> [TRECHO FORNECIDO]:
• • • •
É o tempo mostrando que passei da hora de debater estatutos, regras, procedimentos e regulamentos internos, sabendo que nenhum deles será alcançado. Normas não servem mais para quem sobreviveu à gripe espanhola, ao Coronavírus, à vitrola de gramofone, às cartas manuscritas e ao bolsonarismo. Depois de andar, pedalar, andar de trem, dirigir Fusca e trabalhar em subsolo, estou com minha calça boca de sino aguardando o Elon Musk SpaceX para Marte. Não fosse a bosta de Congresso que elegemos, estaria certo de que a vida de hoje é maravilhosa. Não estou.

Apesar da bandidagem engravatada, para quem andou de bonde, lotação e Fusca como táxi, morro de inveja da juventude triste de nossos dias. Embora a garotada disponha do que nunca dispus, é uma geração que se estressa e se frustra por quase tudo. Os jovens dessas duas últimas décadas andam de carro próprio ou de Uber, têm cartão de crédito, não lavam cuecas nem calcinhas, estudam em escolas particulares, viajam com alguma frequência para a Disney, vira e mexe estão em baladas pouco republicanas, mas aproveitam muito pouco tudo que recebem. Por exemplo, a internet e as redes sociais. Usam, mas não buscam conhecimento. Pior é votar sem consciência em plena evolução eleitoral.

Religiosidade? Só quando o calo aperta. Dificilmente se encantam com decorações natalinas, tampouco com um ipê florido no meio da avenida. Amam amar Anitta, Ludmilla, Jão, Lexa, João Gomes, É o Tchan e porcarias afins, mas odeiam amar Belchior, Fagner, Caetano, Gil, Lenine, Tim, Benjor, Milton, Bethânia, Chico e outras feras da MPB. Reivindicam direitos de expressão e não oferecem nada em troca. Nenhuma atitude. Julgam, mas reclamam quando são julgados. Na maioria das vezes, se acham vítimas dos pais, aos quais rotulam de juízes duros e impiedosos. É claro que nunca experimentaram as dores da palmatória ou o castigo sobre grãos de milho ou de feijão. Provavelmente nunca votaram em urna de papel, aquela que Bolsonaro jamais questionou. E sabem por quê? Descubram!
• • • •
> [DADOS DO EXERCÍCIO]:
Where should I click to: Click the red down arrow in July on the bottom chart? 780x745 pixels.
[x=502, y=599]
• • • •
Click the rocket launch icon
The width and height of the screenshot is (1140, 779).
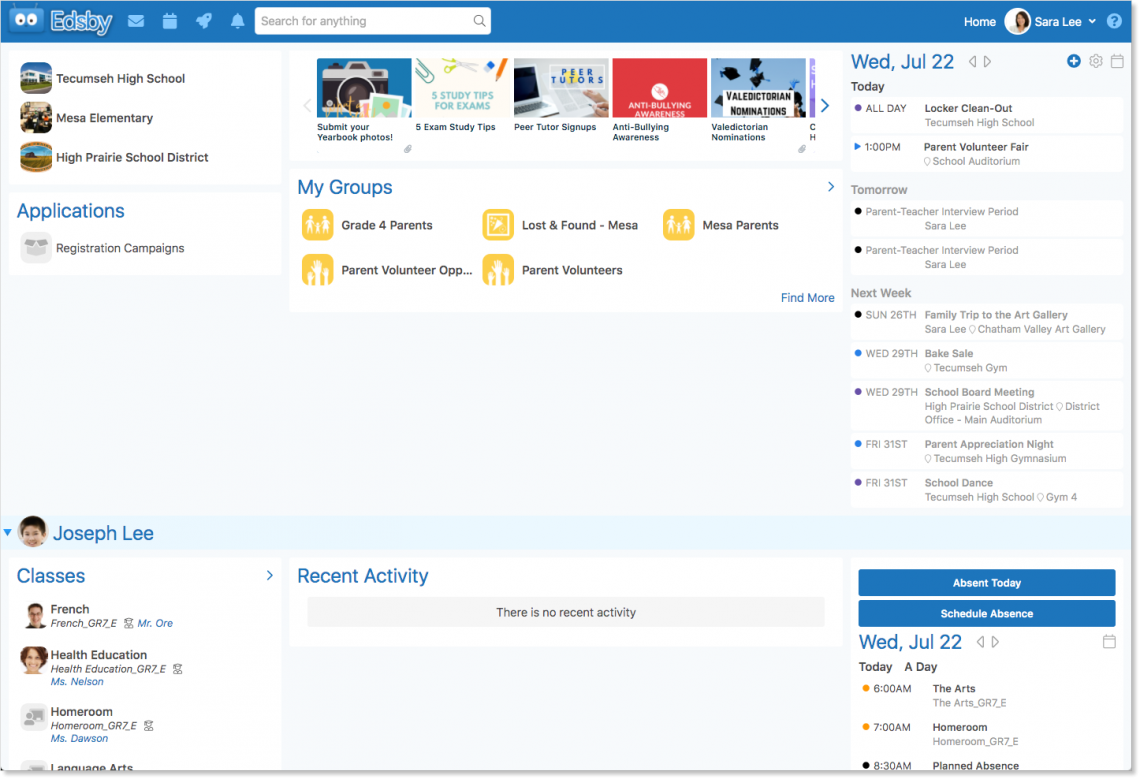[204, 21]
• • • •
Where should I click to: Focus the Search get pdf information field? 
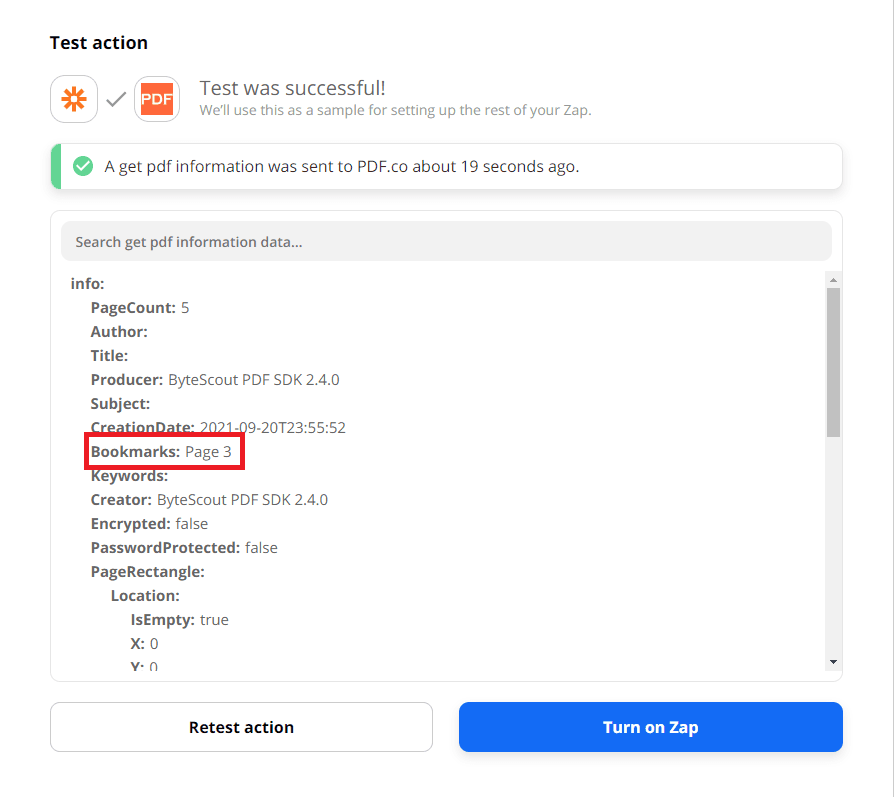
• • • •
> [TAREFAS PROPOSTAS]:
(a) Pode reproduzir, tal como estão, as linhas das entradas que vão da que contém "Where should I click to: Click" até a que contém "[x=502, y=599]", incluindo as duas?
(b) Retome o texto sobre a juventude de hoje a partir do ponto em que ele termina.
O texto sobre a juventude de hoje e as entradas vêm de fontes diferentes.

> [AS RESPOSTAS]:
(a)
Where should I click to: Click the red down arrow in July on the bottom chart? 780x745 pixels.
[x=502, y=599]

(b)
De compaixão e valores duvidosos, choram e ameaçam vingança pública pelo cachorro maltratado, mas silenciosamente desejam que o homem seja esquartejado. Sempre querem um pouco disso e muito daquilo. Para os novos patriotas, direitos são obrigação. Já os deveres não passam de invenção dos opressores. Querem pai e mãe 24 horas à disposição, mas dificilmente aparecem quando um deles têm necessidade. Ou seja, não conhecem o idioma da reciprocidade. E haja insatisfação, infelicidade, descontentamento, adoecimento e falsos soluços.

Desnecessário debater as razões, mas trata-se de uma geração inconformada. Às vezes, mal-amada. Nada de anormal para quem denomina um déspota de mito e seus seguidores de democratas. Presa em suas desculpas, acomodada em suas gaiolas de ouro, a meninada de hoje, com destaque para a patriotada, posta sorrisos e beijos prolongados em praias paradisíacas, mas não se banham no mar curador. Limpam o lixo na praia com os amigos, mas não arrumam a própria cama. Em casa, estampam tristeza, sofrimento, dor… a dor de ter que crescer sem fazer por onde… merecer. Querem moleza, procurem alento no colo do Jair Bolsonaro. Simples assim.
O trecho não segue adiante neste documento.